* _Problem requirements_
Pick up the news release on UNO's NSF funding for Big Data bridge monitoring after its last sentence and write the next few paragraphs.

* _Document passage_
* * *
Today, the University of Nebraska at Omaha (UNO) College of Information Science and Technology (IS&T) announced new funding from the National Science Foundation (NSF) to use Big Data in order to improve the way we monitor bridge infrastructure for potential failures.
The nearly $100,000 award is the latest of four projects from NSF for UNO IS&T in 2016, totaling in almost $500,000.
The project, titled “Big Data Innovations for Bridge Health”, was featured in an NSF announcement highlighting awards to 10 “Big Data Spokes” in areas identified by NSF’s Big Data Regional Innovation Hubs (BD Hubs) initiative. The BD Hubs initiative was created in 2012 to leverage Big Data through multi-sector collaborations between academia, industry, and government within four distinct U.S. regions: South, West, Midwest and Northeast.
“Large amounts of bridge related information, both static and streaming, currently exists in silos,” explained Robin Gandhi, an associate professor of information assurance at UNO and one of the project’s two principal investigators. “While sharing of this data will create opportunities, the risks due to competitive advantage, liability, security and privacy need to be considered. This project will facilitate private, public and academic partnerships to address this challenging problem."
* * *
* _Supplied data_
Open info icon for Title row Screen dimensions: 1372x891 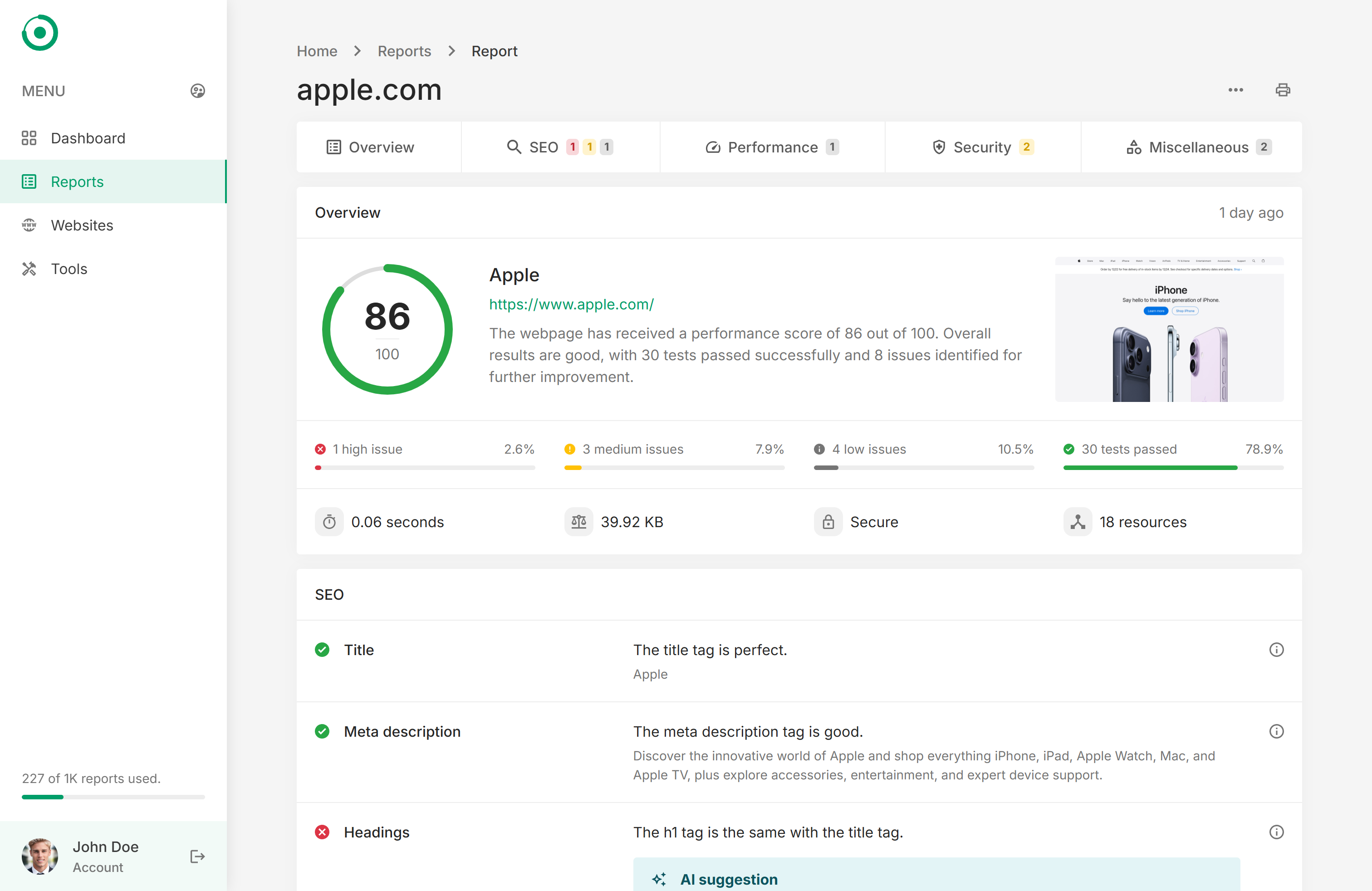coord(1276,650)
* * *
* _The response_
The project is also part of the National Big Data Research and Development Initiative, an effort to solve the nation’s challenges by using insights gained through digital data.
“Big Data Innovations for Bridge Health” is a partnership between IS&T and the University of Nebraska-Lincoln’s College of Engineering.
“We’re honored and excited to receive this award from the National Science Foundation,” Deepak Khazanchi, associate dean at the College of Information Science and Technology said. “This project will provides the foundation for a million dollar grant for providing the infrastructure and open standardized data access to both academic researchers and practitioners about the health of our bridges and buildings. This effort is a testament to the collaboration between UNL engineering and UNO's IS&T.”
“The award allows us to further examine, collaborate and develop plans for improving methodologies used to address bridge and infrastructure condition evaluation, deficiency identification, service-life extension and, ultimately, improved management of our transportation system,” Daniel Linzell, department chair and professor of civil engineering at UNL, said. “The collaboration between the UNO College of Information Science and Technology and the UNL Department of Civil Engineering certainly affords an excellent opportunity for these two entities to continue addressing this issue.”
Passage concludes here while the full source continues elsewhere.